Keep your outline by you as you research. Start with the basics of your questions as listed in the previous part about the world rigging, and always keep in mind what sort of elements you want in the pivots of your story (your points in your outline). As you start off, you might have in mind that what kills the squire is evil magic, and it’s what the knight will need to go up against to save the realm before everyone dies like his squire did.

But as you research, you might find (as you research medieval era countries, and so on) that the way the Black Death impacted the populace, the social structures and even international relations between countries at the time, and how it was construed to even be the end of the world, is a more powerful tool to use as a menacing threat that kills off the squire first. And it might be a far tougher fight and higher stakes to have the knight go up against religious institutions by perhaps wanting to use (forbidden) magic to halt a plague that is advancing.

So as you keep your main pivots (the points) in your story, you might change the event that leads to them in order to make a more streamlined story that better fits the world you’re building.

Always keep in mind as you research, that the story builds the world, but the world also builds the story: worldwide, mythologies across different nations share main storylines, but the world they are dressed in and the events and interactions of the characters that propel those same storylines are vastly different exactly because they fit the world in which they’re taking place (and the world that gave birth to the fantastical ones in mythology).

Your story can be no different, if it is to be worth your audience’s while.

And that’s that! I hope you enjoyed reading these and that they help you along or complement your own method for building wondrous worlds of fantasy.

comment

anonymous?

DJMulcahy at 11:19AM, July 31, 2017

Great point at the end. I can't tell you the number of times I started out with plot A, only to find plot B or C was more interesting once I had begun to flesh out the details. One of the rules of writing I have is to never write anything that just popped into your head. Every idea needs a certain amount of fermenting in your brain before it becomes viable--and the world building the story is definitely part of that.

Tantz_Aerine at 11:27AM, July 30, 2017

Banes: I'm so glad!
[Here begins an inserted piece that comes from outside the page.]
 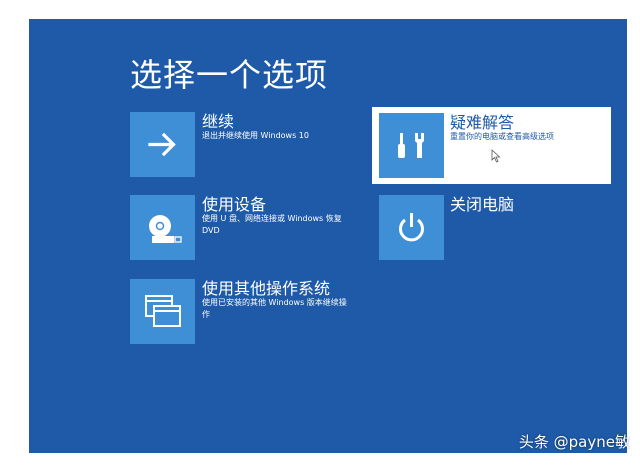 What do you see at coordinates (256, 136) in the screenshot?
I see `option-description: 退出并继续使用 Windows 10` at bounding box center [256, 136].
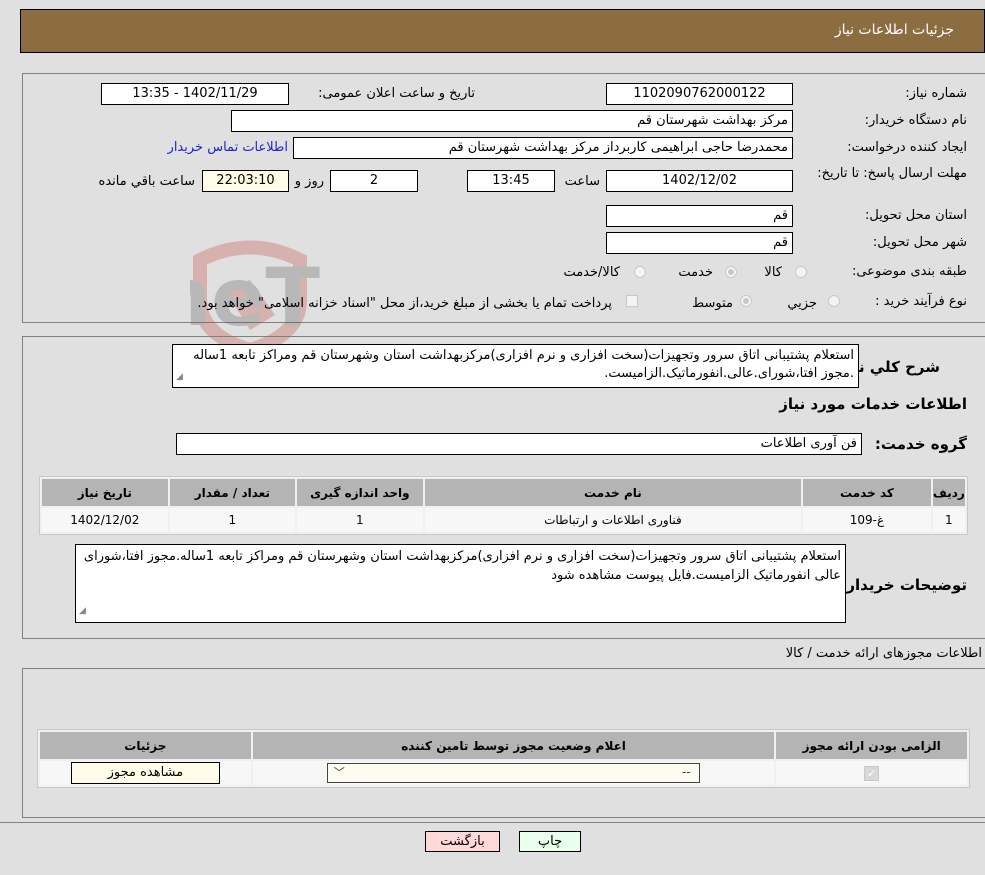 Image resolution: width=985 pixels, height=875 pixels. Describe the element at coordinates (462, 842) in the screenshot. I see `back-button: بازگشت` at that location.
I hope they make your life easier!// KimLuster: I know the feeling...// Bravo1102: yes to all of that.

Banes at 9:22AM, July 30, 2017

Fantastic stuff again these last couple weeks - I'm researching my next project now, using your techniques. So thanks!

KimLuster at 5:53AM, July 30, 2017

Excellent stuff!! My less-than-thorough research once had me depicting a U.S. Army Colonel wearing the wrong uniform! Some might think that's trivial but I hate getting details like that wrong..!!

bravo1102 at 6:53AM, July 29, 2017

But you will have to avoid the pitfalls of historical mythology. Suits of armor did not incapacitate a dismounted knight. Battlefield armor did not require winches to get a knight onto his horse. Medieval archers did not carry quivers. It takes a lifetime to make a longbowman and three months to make a crossbowman. The first handguns might have appeared before The first cannon and fired arrows or shaped stones not cannon balls. And so on. Some of these myths still show up in high school text books.

bravo1102 at 6:36AM, July 29, 2017

And at Crecy you decide to change the character from knight to longbowman and before you know it you've written Bernard Cornwell's "The Archers Tale" and you never did get to Chaucer and Boccaccio.

bravo1102 at 6:32AM, July 29, 2017

To show how arcane knowledge can become in order to research the Black Death pandemic you're going to have to research fleas, rats and y.pestis. You might even get sucked into the scholarly debate about other strains of the y. Pestis bug and how it was them that made the first epidemic so lethal. You'll learn about the Malthusian crisis that faced Europe in the 14th century as well as bacteria, rats and fleas. And what about wolves, deforestation and the battle of Crecy? What a trip awaits you as you set sail upon the vast oceans of research.